When King Charles III is formally crowned at Westminster Abbey on May 6, it is unlikely President Joe Biden will be in attendance, according to two people familiar with Biden’s plans.
“That does not feel like an event Joe Biden will attend,” says a White House official, who requested anonymity to discuss the President’s plans. The same official stressed that Biden’s schedule for May had not yet been finalized.
Foreign governments have recently been notified of the crown’s intent to invite foreign monarchs and other world leaders to attend Britain’s first coronation in 70 years, and formal invitations are set to be sent out in April, according to the Daily Mail. A spokesperson for the British Embassy in Washington wrote in an email to TIME that Buckingham Palace would release an update on who is confirmed to attend the coronation “in due course.”

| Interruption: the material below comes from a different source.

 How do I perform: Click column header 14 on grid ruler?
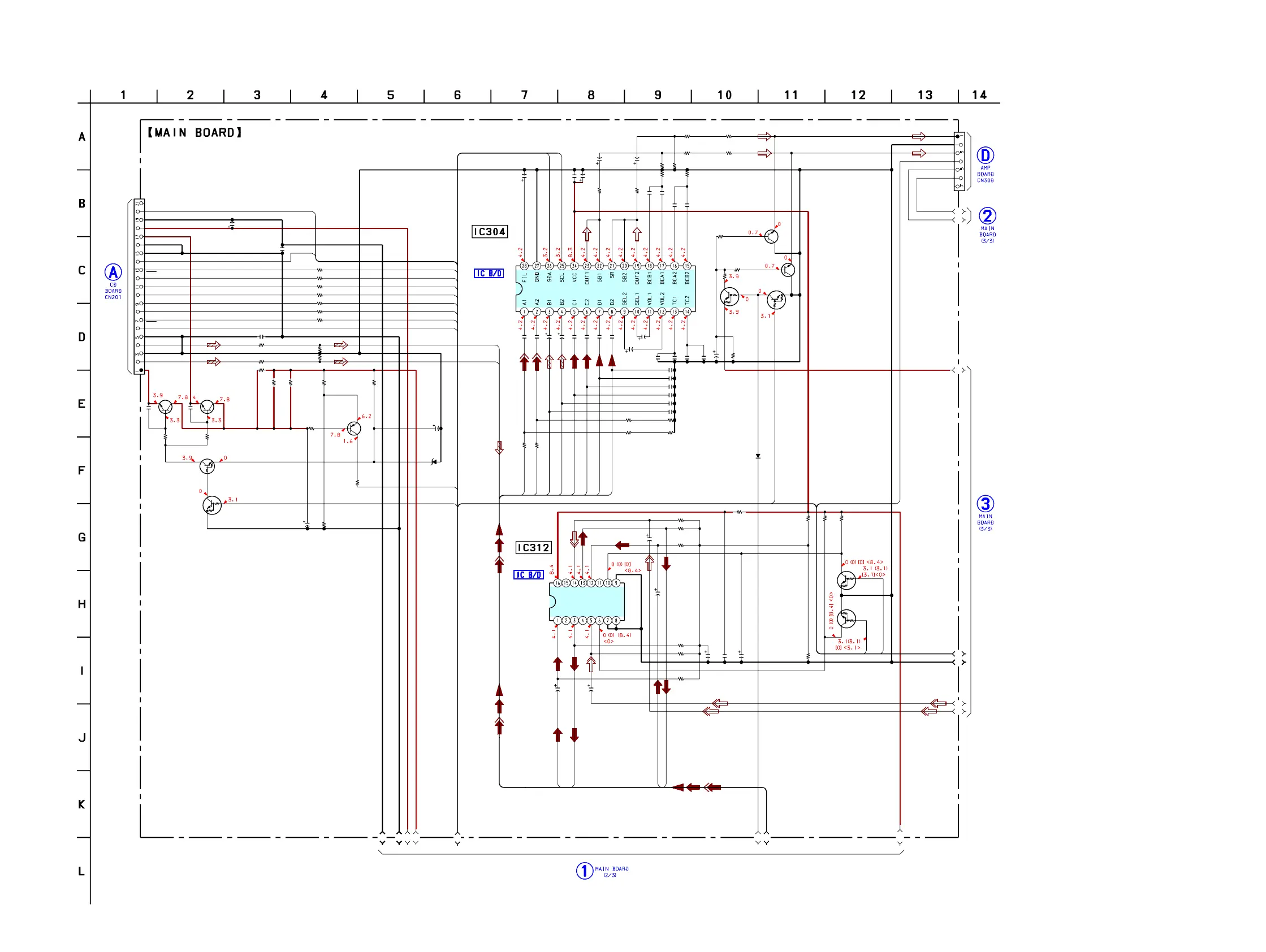click(x=979, y=95)
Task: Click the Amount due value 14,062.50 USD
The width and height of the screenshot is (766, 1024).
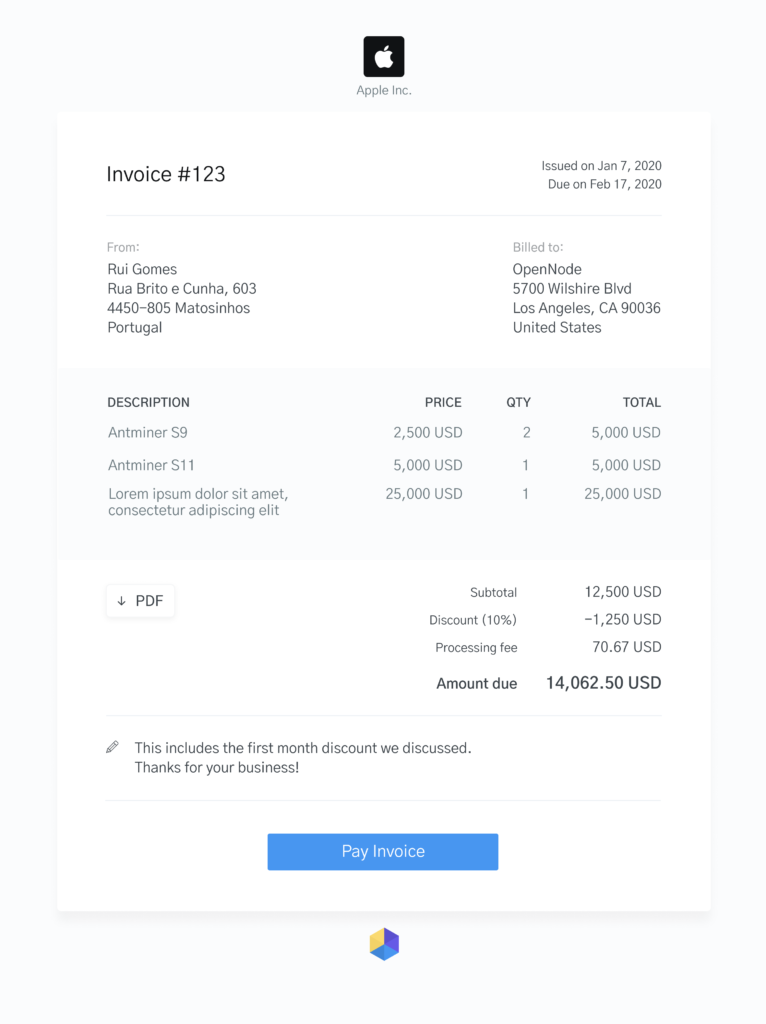Action: coord(603,683)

Charles became King in September upon the death of his mother, Queen Elizabeth II. Biden and First Lady Jill Biden attended Queen Elizabeth’s funeral. Biden has often spoken of the tight bonds between the U.S. and Britain. And he was fond of Queen Elizabeth. After the two met in Windsor Castle in 2021, Biden said the Queen’s “look” and “generosity” reminded him of his own mother. When Biden spoke with King Charles to offer his condolences after the death of Queen Elizabeth, Biden “conveyed his wish to continue a close relationship with the King,” according to a White House description of the conversation.
But Biden has long held a personal discomfort with the British monarchy. He is vocal and proud about his Irish heritage on his mother’s side, whose family he grew up with in Scranton, Pa., and who often expressed disdain for the monarchy that brutally colonized the island of Ireland for hundreds of years.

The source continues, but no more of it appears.